Tell a friend: Or your wife, or your brother, or someone who will care if you’re not back in an hour like you said you would be. If you do get lost, it’s better to have people start looking for you early rather than relying on your boss to realize you haven’t shown up for work in a week. And bring your phone; reception might be unreliable, but even enough signal to send a text message can save your life.
Bring water: Even if you don’t think you’ll need it. You probably won’t, but in case you do make a wrong turn and end up in the heat for three hours instead of thirty minutes, you’ll be grateful to have it.
Pay attention: It’s easy to zone out on the trail, but the uneven landscape demands constant surveillance. Rocks, roots and divots in the ground can bring your run to a painful end. Keep your focus just in front of you, so you’re able to react to any change in the terrain.
Remember you’re a visitor: Running in the woods is like swimming in the ocean. Sharks own the waters, and bears, mountain lions, wolves and snakes lay claim to the forests. You’d be miffed if you saw a grizzly in Target, so why should wildlife react any differently to your presence on their turf? Before you take on a new trail, find out what you should expect to encounter on it.
Runners speak their own language, and Rosetta has yet to Stone it. Whether you’re checking out a cute marathoner at the gym or you just want to understand what the heck a buddy is talking about, we can help! Here are some terms to make navigating this tricky vernacular a little easier:
PR: Personal Record. If your runner hits a new PR, he’s run his fastest time ever over a certain distance. Congratulations and maybe celebratory beers are in order! (Sometimes this is represented as PB, or personal best. Of course, PB can also mean peanut butter, a very common runner staple. You’ll need to rely on context clues to distinguish between the two.)

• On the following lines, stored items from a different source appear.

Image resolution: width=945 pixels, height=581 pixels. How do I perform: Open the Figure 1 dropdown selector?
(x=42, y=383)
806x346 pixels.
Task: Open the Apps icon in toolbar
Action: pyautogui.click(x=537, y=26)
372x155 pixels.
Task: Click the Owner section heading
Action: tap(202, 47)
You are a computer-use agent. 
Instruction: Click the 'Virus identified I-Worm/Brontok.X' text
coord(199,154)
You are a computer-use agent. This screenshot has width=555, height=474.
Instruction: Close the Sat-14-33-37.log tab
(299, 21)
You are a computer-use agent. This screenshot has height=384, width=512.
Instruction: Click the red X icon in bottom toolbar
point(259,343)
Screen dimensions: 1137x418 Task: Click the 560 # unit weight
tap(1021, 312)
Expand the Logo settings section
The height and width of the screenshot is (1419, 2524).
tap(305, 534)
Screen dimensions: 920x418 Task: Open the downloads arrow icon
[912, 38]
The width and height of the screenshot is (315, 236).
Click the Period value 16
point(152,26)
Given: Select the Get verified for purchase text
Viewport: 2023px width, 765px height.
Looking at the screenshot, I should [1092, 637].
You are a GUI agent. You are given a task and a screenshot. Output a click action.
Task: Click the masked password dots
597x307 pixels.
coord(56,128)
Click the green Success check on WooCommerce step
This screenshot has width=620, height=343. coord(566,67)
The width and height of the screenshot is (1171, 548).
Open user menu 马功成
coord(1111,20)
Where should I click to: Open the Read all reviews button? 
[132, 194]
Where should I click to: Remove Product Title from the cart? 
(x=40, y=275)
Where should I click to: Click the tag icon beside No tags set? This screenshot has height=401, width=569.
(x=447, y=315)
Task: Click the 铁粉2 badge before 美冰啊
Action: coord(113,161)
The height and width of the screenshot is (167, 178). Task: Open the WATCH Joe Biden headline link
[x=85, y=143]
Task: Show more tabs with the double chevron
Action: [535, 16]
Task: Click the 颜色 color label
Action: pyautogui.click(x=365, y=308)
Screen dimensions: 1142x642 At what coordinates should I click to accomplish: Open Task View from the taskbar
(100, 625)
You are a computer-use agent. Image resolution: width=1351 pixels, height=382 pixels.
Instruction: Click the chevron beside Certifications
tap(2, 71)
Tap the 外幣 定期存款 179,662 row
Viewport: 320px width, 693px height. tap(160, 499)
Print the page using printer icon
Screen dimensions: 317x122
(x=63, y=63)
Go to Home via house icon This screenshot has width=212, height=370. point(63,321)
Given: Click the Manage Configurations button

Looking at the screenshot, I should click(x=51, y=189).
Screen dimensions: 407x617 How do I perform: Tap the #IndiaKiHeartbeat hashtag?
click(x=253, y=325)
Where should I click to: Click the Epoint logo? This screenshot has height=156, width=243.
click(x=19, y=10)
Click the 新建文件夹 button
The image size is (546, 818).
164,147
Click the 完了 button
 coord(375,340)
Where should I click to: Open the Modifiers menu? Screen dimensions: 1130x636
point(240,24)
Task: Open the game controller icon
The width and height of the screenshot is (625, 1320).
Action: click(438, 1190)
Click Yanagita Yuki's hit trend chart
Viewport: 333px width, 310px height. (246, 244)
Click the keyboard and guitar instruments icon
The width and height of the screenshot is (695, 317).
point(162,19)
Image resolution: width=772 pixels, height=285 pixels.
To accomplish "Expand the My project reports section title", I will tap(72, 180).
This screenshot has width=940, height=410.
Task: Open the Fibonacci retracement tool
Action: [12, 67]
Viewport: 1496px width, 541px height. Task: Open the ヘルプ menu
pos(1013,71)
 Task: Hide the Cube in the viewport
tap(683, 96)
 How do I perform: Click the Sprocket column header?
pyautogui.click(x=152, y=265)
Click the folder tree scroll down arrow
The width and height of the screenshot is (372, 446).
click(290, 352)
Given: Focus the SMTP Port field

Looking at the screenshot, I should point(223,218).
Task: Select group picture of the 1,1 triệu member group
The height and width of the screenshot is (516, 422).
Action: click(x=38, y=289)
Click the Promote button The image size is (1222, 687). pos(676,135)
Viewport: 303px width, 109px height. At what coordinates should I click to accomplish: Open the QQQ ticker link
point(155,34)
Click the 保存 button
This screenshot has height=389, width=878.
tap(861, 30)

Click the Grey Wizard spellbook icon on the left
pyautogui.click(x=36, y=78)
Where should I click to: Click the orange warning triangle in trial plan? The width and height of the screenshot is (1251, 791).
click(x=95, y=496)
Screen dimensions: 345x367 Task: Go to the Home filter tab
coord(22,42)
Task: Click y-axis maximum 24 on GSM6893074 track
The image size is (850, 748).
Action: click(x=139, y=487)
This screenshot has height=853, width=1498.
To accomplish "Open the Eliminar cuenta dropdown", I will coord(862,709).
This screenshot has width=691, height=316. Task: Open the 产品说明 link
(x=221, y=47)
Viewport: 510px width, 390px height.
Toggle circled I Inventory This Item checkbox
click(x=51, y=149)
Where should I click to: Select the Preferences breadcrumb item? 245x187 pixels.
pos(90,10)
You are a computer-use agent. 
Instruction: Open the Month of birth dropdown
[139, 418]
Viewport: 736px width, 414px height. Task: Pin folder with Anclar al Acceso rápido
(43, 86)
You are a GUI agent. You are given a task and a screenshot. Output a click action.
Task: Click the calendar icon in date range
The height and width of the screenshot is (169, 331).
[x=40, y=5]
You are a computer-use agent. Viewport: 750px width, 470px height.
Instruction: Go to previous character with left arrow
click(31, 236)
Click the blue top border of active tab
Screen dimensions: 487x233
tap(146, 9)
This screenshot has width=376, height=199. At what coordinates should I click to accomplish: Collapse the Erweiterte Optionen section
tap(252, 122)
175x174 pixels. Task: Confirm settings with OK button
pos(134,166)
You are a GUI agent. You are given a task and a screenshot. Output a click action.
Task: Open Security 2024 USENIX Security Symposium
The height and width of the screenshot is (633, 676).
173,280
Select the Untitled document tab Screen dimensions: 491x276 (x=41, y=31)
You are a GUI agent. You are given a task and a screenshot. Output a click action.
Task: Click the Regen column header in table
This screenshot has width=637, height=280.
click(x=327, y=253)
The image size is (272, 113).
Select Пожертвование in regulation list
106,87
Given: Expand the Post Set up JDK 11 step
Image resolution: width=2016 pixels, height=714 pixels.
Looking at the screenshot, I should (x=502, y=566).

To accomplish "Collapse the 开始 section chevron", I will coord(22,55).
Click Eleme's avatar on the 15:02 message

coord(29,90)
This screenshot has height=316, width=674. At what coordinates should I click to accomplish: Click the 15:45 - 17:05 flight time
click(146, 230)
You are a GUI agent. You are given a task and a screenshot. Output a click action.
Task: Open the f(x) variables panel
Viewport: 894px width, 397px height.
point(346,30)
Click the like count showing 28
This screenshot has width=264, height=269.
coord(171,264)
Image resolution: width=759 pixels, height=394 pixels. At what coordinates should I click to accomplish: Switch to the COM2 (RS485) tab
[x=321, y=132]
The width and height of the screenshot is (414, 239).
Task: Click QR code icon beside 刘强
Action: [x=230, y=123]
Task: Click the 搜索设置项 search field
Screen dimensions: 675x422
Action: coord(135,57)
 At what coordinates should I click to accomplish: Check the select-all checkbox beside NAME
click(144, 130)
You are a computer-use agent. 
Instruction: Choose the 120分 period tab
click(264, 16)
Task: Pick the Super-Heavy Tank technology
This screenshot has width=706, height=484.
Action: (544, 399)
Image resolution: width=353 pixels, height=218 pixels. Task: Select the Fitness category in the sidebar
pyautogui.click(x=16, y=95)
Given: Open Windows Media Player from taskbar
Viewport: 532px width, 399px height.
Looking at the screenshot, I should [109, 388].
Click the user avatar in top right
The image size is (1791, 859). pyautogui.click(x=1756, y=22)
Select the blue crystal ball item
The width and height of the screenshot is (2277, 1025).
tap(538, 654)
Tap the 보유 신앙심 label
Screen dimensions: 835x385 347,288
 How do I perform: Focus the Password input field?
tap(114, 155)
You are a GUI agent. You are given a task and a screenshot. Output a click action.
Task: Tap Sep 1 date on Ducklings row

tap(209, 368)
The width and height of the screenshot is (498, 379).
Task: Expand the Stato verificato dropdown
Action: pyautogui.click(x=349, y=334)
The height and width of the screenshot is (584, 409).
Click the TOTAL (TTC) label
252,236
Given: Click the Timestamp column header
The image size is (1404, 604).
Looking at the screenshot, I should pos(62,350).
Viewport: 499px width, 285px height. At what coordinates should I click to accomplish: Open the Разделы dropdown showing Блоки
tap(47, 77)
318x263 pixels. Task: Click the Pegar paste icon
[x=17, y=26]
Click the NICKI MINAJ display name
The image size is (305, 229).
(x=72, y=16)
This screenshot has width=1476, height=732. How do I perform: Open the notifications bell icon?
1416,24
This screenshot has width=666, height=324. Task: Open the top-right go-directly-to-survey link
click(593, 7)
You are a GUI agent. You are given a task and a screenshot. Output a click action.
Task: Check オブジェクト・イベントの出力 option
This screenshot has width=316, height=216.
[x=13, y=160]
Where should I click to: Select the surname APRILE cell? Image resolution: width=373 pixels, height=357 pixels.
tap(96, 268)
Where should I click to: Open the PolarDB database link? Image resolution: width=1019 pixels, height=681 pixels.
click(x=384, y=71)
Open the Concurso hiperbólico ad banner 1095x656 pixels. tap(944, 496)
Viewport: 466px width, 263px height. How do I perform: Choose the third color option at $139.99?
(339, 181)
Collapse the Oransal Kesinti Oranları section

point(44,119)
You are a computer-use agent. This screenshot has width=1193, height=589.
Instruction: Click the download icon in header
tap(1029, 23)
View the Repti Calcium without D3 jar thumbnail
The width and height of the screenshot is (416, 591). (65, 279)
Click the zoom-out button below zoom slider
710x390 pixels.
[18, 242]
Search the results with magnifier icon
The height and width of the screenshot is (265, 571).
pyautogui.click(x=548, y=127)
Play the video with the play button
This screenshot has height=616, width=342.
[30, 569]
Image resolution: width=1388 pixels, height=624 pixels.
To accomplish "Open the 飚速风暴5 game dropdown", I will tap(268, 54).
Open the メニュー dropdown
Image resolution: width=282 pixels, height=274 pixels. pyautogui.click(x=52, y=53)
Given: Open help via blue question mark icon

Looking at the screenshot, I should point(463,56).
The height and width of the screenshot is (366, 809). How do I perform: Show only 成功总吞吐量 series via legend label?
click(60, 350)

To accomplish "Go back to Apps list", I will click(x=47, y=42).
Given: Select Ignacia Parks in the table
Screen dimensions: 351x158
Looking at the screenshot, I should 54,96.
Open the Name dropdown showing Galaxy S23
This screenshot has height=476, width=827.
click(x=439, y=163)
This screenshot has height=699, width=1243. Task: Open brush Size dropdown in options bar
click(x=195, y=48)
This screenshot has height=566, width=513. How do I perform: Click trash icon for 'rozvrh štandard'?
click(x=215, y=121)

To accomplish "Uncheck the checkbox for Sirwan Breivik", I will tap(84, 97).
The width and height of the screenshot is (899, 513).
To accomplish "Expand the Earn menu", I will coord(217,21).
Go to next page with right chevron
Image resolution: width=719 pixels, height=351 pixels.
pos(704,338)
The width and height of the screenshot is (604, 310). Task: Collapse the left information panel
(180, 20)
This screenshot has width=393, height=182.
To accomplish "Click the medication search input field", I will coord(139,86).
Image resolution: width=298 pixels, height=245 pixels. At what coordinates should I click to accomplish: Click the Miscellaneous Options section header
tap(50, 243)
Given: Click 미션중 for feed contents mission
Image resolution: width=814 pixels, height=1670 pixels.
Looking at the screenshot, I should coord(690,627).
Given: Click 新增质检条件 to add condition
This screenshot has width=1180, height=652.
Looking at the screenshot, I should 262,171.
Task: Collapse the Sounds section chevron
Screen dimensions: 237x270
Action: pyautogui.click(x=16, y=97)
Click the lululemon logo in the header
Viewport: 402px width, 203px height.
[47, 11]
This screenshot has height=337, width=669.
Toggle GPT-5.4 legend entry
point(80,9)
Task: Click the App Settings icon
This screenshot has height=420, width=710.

PW: Personal Worst. The exact opposite of a PR; this is your runner’s slowest time over a certain distance. Steer clear and tread lightly for a few days. Runners hate PWs.
BQ: This is a major achievement, and it means running a time that allows someone to enter the Boston Marathon. For a non-professional runner, this is akin to qualifying for the Olympics, so act accordingly.
Negative Split: Though it sounds terrible, this is actually awesome for your runner! Negative splitting (yes, it has a verb form as well) means running the second half of a race faster than the first. It indicates smart pacing and a strong finish, and it can be tough to pull off, so slap on a smile and give your runner some props.
Positive Split: You can probably figure this one out: running the second half of a race slower than the first. It’s very common, but sometimes runners still get bummed out about it, so give yours a pat on the back. He’ll get it next time!
Taper: This occurs in the final few weeks before a race, when your runner drastically cuts his mileage to make sure he’s rested and ready to hit the starting line. This often results in the “taper crazies,” characterized by manic pacing, wild eyes and general misery. Try to engage your runner in relaxing, non-athletic activities, like knitting or binge-watching Mad Men. He might hate you in the moment, but he’ll definitely thank you when he runs a new PR! (See how easy that was?)
Marathon: 26.2 miles. Always. Every time. All of them. Not every race is a marathon, but every marathon is 26.2 miles long. When your runner tells you he’s training for a marathon, “Where is it?” and “What’s your goal?” are appropriate questions. “Oh really, how long is this one?” is not.
Hitting the Wall: Cyclists call this “bonking,” because they’re silly*. This is the point at which your runner experiences a significant drop in energy, whether it’s due to dehydration, lack of food, or simply too much training. It can happen during a race or on a normal run, usually somewhere past the halfway point.
Hydrating: Yup, drinking. Runners are occasionally ridiculous.